Le décret du 8 avril accorde dorénavant à tous les préfets ce pouvoir de dérogation sans aucune limite de temps.
Pour Louis Cofflard, membre du Conseil fédéral des Amis de la Terre France et avocat du recours : « Ce décret fige dans le droit commun, sans information ni consultation du public minimale, un dispositif réglementaire rétrograde laissant à l’arbitraire de chaque préfet le soin de garantir une application inégalitaire du droit de l’environnement. »
Pour Chloé Gerbier, juriste de l’association Notre Affaire à Tous : « Dans une période de “relance économique”, où les projets polluants sont amenés à se multiplier, ce décret peut être dévastateur en matière environnementale. En effet, sous couvert d’intérêt général et de procédure accélérée, certains projets pourront être exonérés de procédure d’autorisation, et donc parfois même d’étude d’impact. »
Cette procédure de passe-droit est particulièrement dangereuse sur certains territoires déjà soumis à une forte pression de la part des industriels. En Guyane, les militants anti-mine du collectif Or de question et de l’association Maiouri Nature Guyane s’inquiètent fortement de cette tendance alors que les compagnies minières mettent toujours plus de pression sur l’administration pour obtenir de nouveaux permis, poussant des projets polluants dans un contexte de relance économique post-confinement, notamment les projets miniers en Guyane.

Données:
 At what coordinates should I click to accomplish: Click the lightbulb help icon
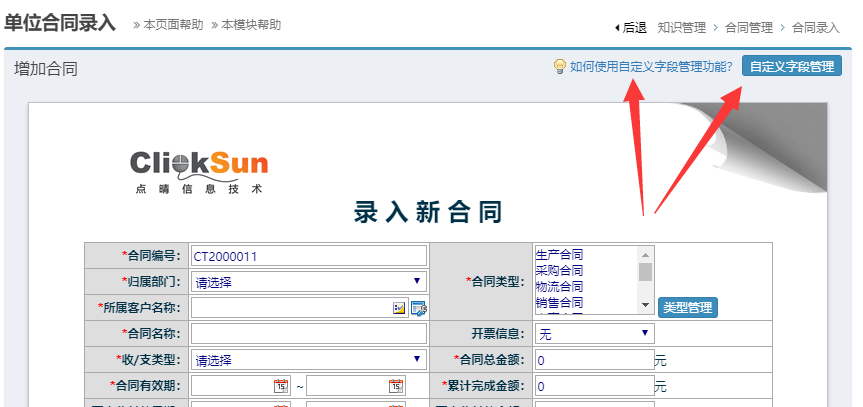(x=560, y=67)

Consigne donnée:
Recopiez le passage du texte sur le décret du 8 avril qui commence par « Cette procédure de » et se termine par « miniers en Guyane. », en remplaçant « pression » par « contrainte ».

Réponse rédigée:
Cette procédure de passe-droit est particulièrement dangereuse sur certains territoires déjà soumis à une forte contrainte de la part des industriels. En Guyane, les militants anti-mine du collectif Or de question et de l’association Maiouri Nature Guyane s’inquiètent fortement de cette tendance alors que les compagnies minières mettent toujours plus de contrainte sur l’administration pour obtenir de nouveaux permis, poussant des projets polluants dans un contexte de relance économique post-confinement, notamment les projets miniers en Guyane.